Form 8-K

SECURITIES AND EXCHANGE COMMISSION

WASHINGTON, D.C. 20549

 


FORM 8-K

 


CURRENT REPORT

Pursuant to Section 13 or 15(d) of

the Securities Exchange Act of 1934

Date of Report (Date of earliest event reported): June 29, 2006

 


HOPFED BANCORP, INC.

(Exact name of Registrant as Specified in Charter)

 


 

Delaware   0-23667   61-1322555

(State or Other Jurisdiction

of Incorporation)

  (Commission File Number)  

(I.R.S. Employer

Identification No.)

4155 Lafayette Road, Hopkinsville, Kentucky 42240

(Address of Principal Executive Offices)

(270) 885-1171

Registrant’s telephone number, including area code

NOT APPLICABLE

(Former name or former address, if changed since last report)

 


Check the appropriate box below if the Form 8-K filing is intended to simultaneously satisfy the filing obligation of the registrant under any of the following provisions:

 

¨ Written communications pursuant to Rule 425 under the Securities Act (17 CFR 230.425)

 

¨ Soliciting material pursuant to Rule 14a-12 under the Exchange Act (17 CFR 240.14a-12)

 

¨ Pre-commencement communications pursuant to Rule 14d-2(b) under the Exchange Act (17 CFR 240.14d-2(b))

 

¨ Pre-commencement communications pursuant to Rule 13e-4(c) under the Exchange Act (17 CFR 240.13e-4(c))

 



Item 2.01 Completion of Acquisition or Disposition of Assets

On April 25, 2006, the Registrant announced that Heritage Bank, the Registrant’s wholly owned subsidiary, and AmSouth Bank had entered into a Purchase and Assumption Agreement (the “Agreement”) under which Heritage Bank would acquire four AmSouth Bank branches located in Kingston Springs, Ashland City, Pleasant View and Erin, Tennessee. On June 29, 2006, Heritage Bank completed the acquisition. A copy of the press release, dated June 29, 2006, which describes the transaction is attached hereto as Exhibit 99.1 and is incorporated herein by reference.

On June 30, 2006, following a review of settlement adjustments, Heritage Bank determined that it had assumed approximately $65 million of deposits liabilities and acquired approximately $34 million in loans. Heritage Bank also acquired four parcels of real property on which the branches are located and substantially all of the assets used in the operation of the branches.

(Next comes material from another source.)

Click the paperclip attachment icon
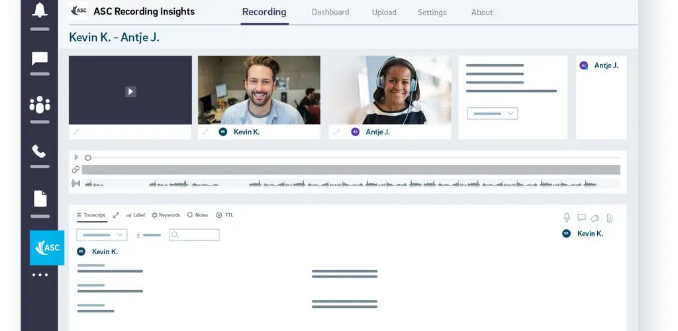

Because the value of the liabilities assumed by Heritage Bank exceeded the sum of the value of the assets acquired, the amount of working cash transferred, and the amount paid as a deposit premium, Heritage Bank received a payment of approximately $22 million from AmSouth Bank. This amount is subject to adjustments within thirty (30) days in a manner provided for in the Agreement.

Item 9.01 Financial Statements and Exhibits

 

  (c) Exhibits.

 

10.1    Purchase and Assumption Agreement, dated as of April 24, 2006, between AmSouth Bank and Heritage Bank – Incorporated herein by reference to the Registrant’s Current Report on Form 8-K dated April 25, 2006.
99.1    Press Release dated June 29, 2006.


SIGNATURES

Pursuant to the requirements of the Securities Exchange Act of 1934, the Registrant has duly caused this report to be signed on its behalf by the undersigned, hereunto duly authorized.

 

  HOPFED BANCORP, INC.
Dated: June 30, 2006   By:  

/s/ John E. Peck

    John E. Peck
    President and Chief Executive Officer


EXHIBIT INDEX

 

Exhibit
Number
    
10.1    Purchase and Assumption Agreement dated as of April 24, 2006, between AmSouth Bank and Heritage Bank – Incorporated herein by reference to the Registrant’s Current Report on Form 8-K dated April 25, 2006.
99.1    Press Release dated June 29, 2006.